Im Zentrum des Projekts steht die Legende des Siedlers Stepke, der vor mehr als fünf Jahrhunderten über das Adlergebirge nach Bärnwald gekommen sein soll. Der Überlieferung nach steckte Stepke seinen Stab in die Erde und prophezeite, dass an dieser Stelle eines Tages ein Wassertrog stehen würde. Der Stab schlug Wurzeln und wuchs zu einem mächtigen Baum heran, der bis zum Ende des 19. Jahrhunderts als Symbol für die Gründung des Dorfes galt. Obwohl es sich um eine Legende handelt, haben die Nachfahren des tatsächlichen Siedlers Stepke bis zur Vertreibung der deutschen Bevölkerung im 20. Jahrhundert in Bärnwald gelebt. Besonders interessant: Bei der diesjährigen Veranstaltung waren genau diese Nachfahren von Stepke dabei, darunter Kurt Stepke, der den Teilnehmern des Trecks die ehemaligen Standorte der Häuser seiner Vorfahren zeigte.

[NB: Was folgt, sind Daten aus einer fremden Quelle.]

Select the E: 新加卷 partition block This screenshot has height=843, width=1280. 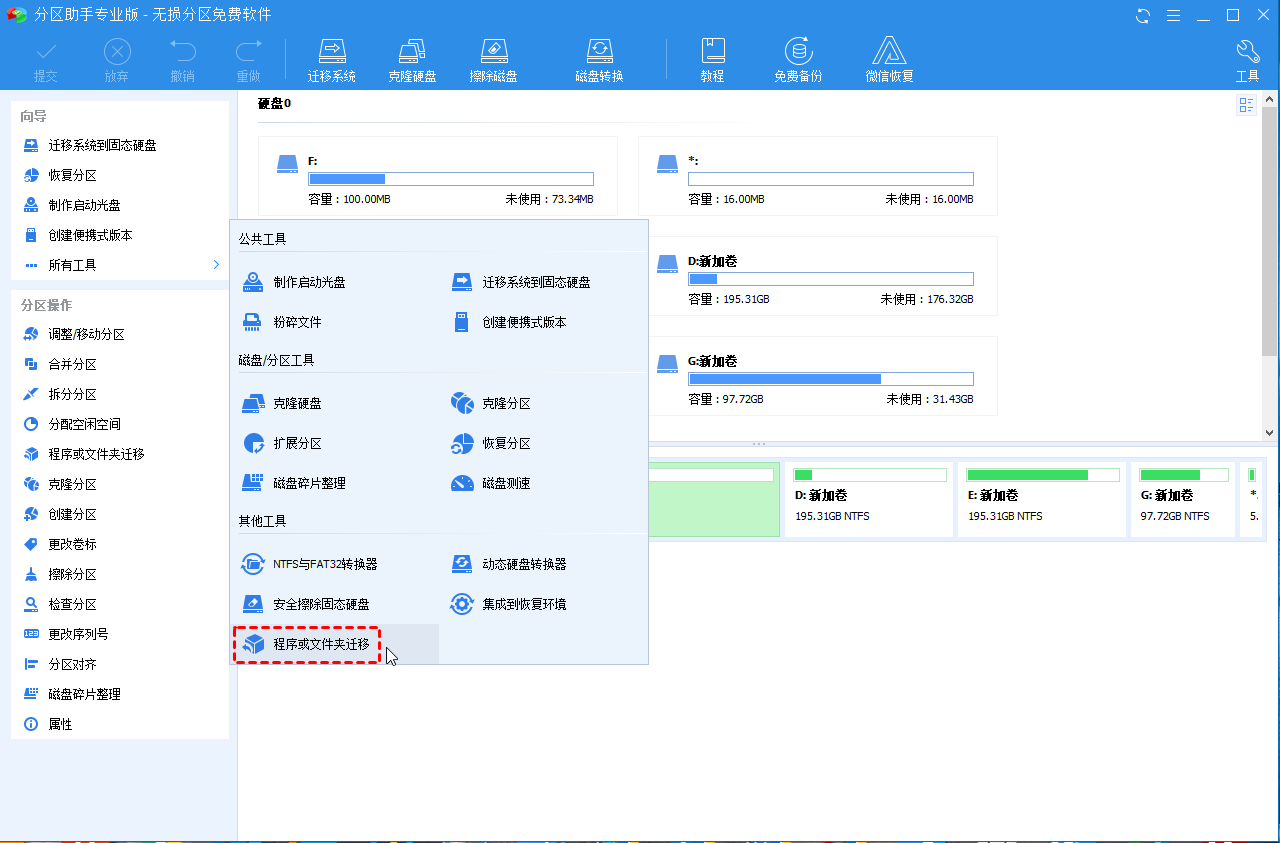(1041, 499)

Es ist ein lebendiges Beispiel dafür, wie lokale Geschichte dazu beitragen kann, das Bewusstsein und die Identität von Minderheiten zu stärken.
Wie Teilnehmer des Projektes erzählen, ist der Stepke Treck mehr als nur eine Wanderung. Er ist ein lebendiges Beispiel dafür, wie lokale Geschichte dazu beitragen kann, das Bewusstsein und die Identität von Minderheiten zu stärken. Waltraud Pourová, ebenfalls eine Nachfahrin der Stepke-Familie, nahm zusammen mit ihrem Schwiegersohn Johnny Kremer, einem gebürtigen Niederländer, an der Veranstaltung teil. Beide betonten die Bedeutung solcher Projekte für das Gefühl der Zusammengehörigkeit unter den Nachkommen der deutschen Siedler. Der Kontakt mit der Geschichte und den Nachfahren anderer Siedler, direkt oder indirekt, bringt die Teilnehmer einander näher und fördert das Bewusstsein für ihre gemeinsamen Wurzeln.
Das Projekt des Stepke Trecks könnte als Vorbild für ähnliche Initiativen in anderen deutschen Minderheitengemeinschaften dienen. Der direkte Kontakt mit der lokalen Geschichte stärkt nicht nur das Gemeinschaftsgefühl, sondern vertieft auch die Bindung der Mitglieder an ihre Volksgruppe. Es zeigt, wie wichtig es ist, die Geschichte nicht nur in Büchern, sondern auch durch persönliche Begegnungen und gemeinschaftliche Erlebnisse lebendig zu halten.